They’re not exactly of the same generation, but Betty Copeland and Bethany Hallam have something in common that most of us never will experience.
Both are elected officials, with Copeland serving as Bridgeville Borough’s mayor and Hallam, half a century her junior, representing Allegheny County Council at large.
They joined a group including state legislators, school board directors and municipal leaders for a “Women in Politics” event hosted recently by South West Communities Chamber of Commerce as part of its ongoing Impactful Women program.
“Every time that we do an Impactful Women event, we pick a different topic that is a good topic for women: something you can learn from, something in which you might get to know people you would not in real life,” chamber executive director Mandi Pryor said. “Tonight, in the election year, I thought it would be great to kind of intermingle people from different areas, and our elected officials to get to know what’s going on in the region, get to know each other and maybe just figure out who’s on your ballot, because sometimes you just don’t know.”
Held at Bella Sera in Cecil Township, the event featured networking opportunities and what ostensibly was a 50/50 raffle. But those in attendance agreed that all the proceeds should go to Wesley Family Services, the beneficiary selected for the evening.
Heidi Buckley, Wesley’s senior manager for community engagement, provided some background about the nonprofit, which has locations in Washington and South Fayette Township, and operates the former Johnston School in Upper St. Clair.
“Wesley Spectrum and Family Services joined together about two years ago to be Wesley Family Services, which means that our growth has enabled us to help 30,000 clients,” she said. “We have 1,200 employees doing wonderful work in behavioral health and other areas.”
Those include aging services, justice and child welfare, community empowerment programs, foster care and adoption, and programs for people with intellectual and developmental disabilities.
“We are the largest provider of autism services in the Western Pennsylvania area,” Buckley noted, “and very proud of that work that we do.”
Another nonprofit represented at the chamber event was She Deserves, with founder Susan Miller on hand to provide information about the organization’s efforts on behalf of survivors of domestic abuse.
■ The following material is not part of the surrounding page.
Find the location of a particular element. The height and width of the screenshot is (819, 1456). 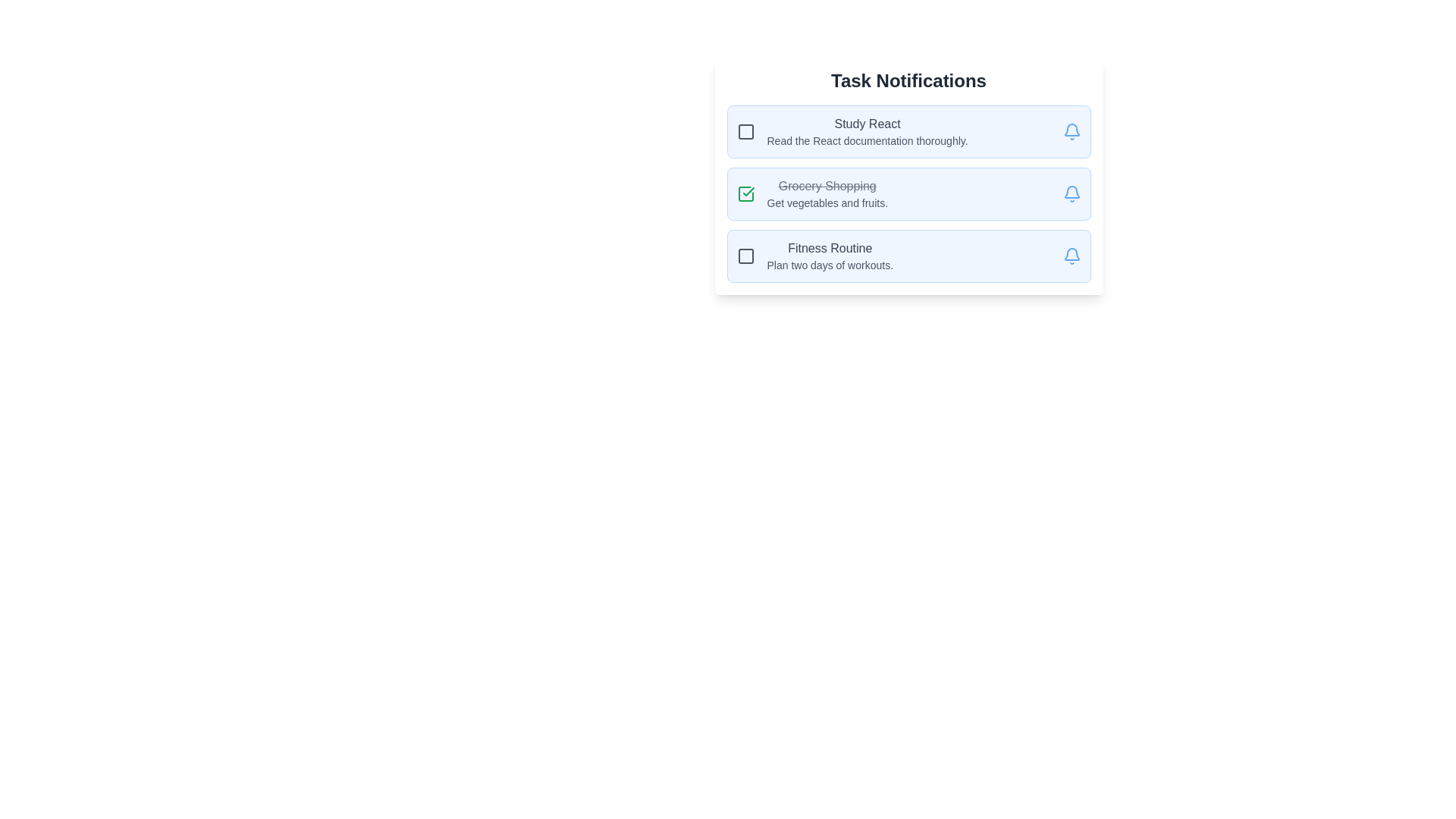

text content of the text label that displays 'Grocery Shopping' with a line-through styling and the details 'Get vegetables and fruits.' located in the second row under 'Task Notifications' is located at coordinates (827, 193).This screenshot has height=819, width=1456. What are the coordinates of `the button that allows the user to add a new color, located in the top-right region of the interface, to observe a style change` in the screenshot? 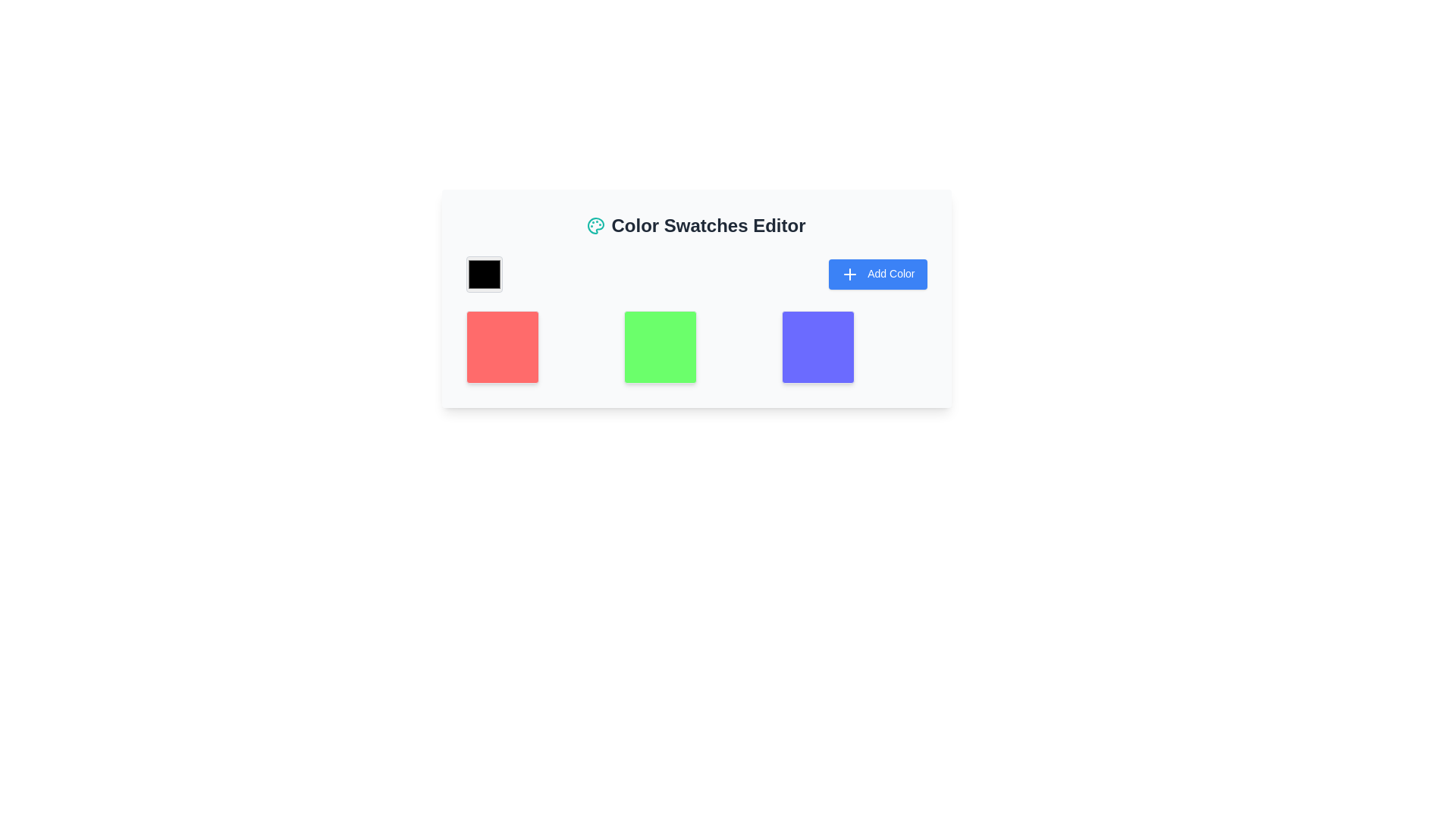 It's located at (877, 275).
“We help identify what their strengths are and help them build entrepreneurial skills based on their strengths, so that they can become financially self-sustainable,” she said. “What we see most common with all of these women is they give up control, and they have trouble gaining that control back. Once they get out that situation, they have to learn how to take control of their lives again.”
Launched in 2018, She Deserves offers four areas of programming focusing on empowerment, peer support, business development and business grants.
“We don’t give them money, but if they need a website of laptops, we can get that taken care of for them,” Miller said about the grant program, which operates through strategic partnerships with area businesses.
She Deserves serves women from the startup level to seasoned entrepreneurs.
“The most common that I’m seeing coming through the programs are women who already have businesses, but they’re struggling with their businesses because they have to go through the healing. They have to become empowered again. And so their businesses are suffering as a side effect of the trauma they’re going through,” Miller said.
“I’ve talked to women 35 years later who are still dealing with the trauma that they’ve gone through, and it continues to impair their lives and their businesses because they haven’t worked through those issues.”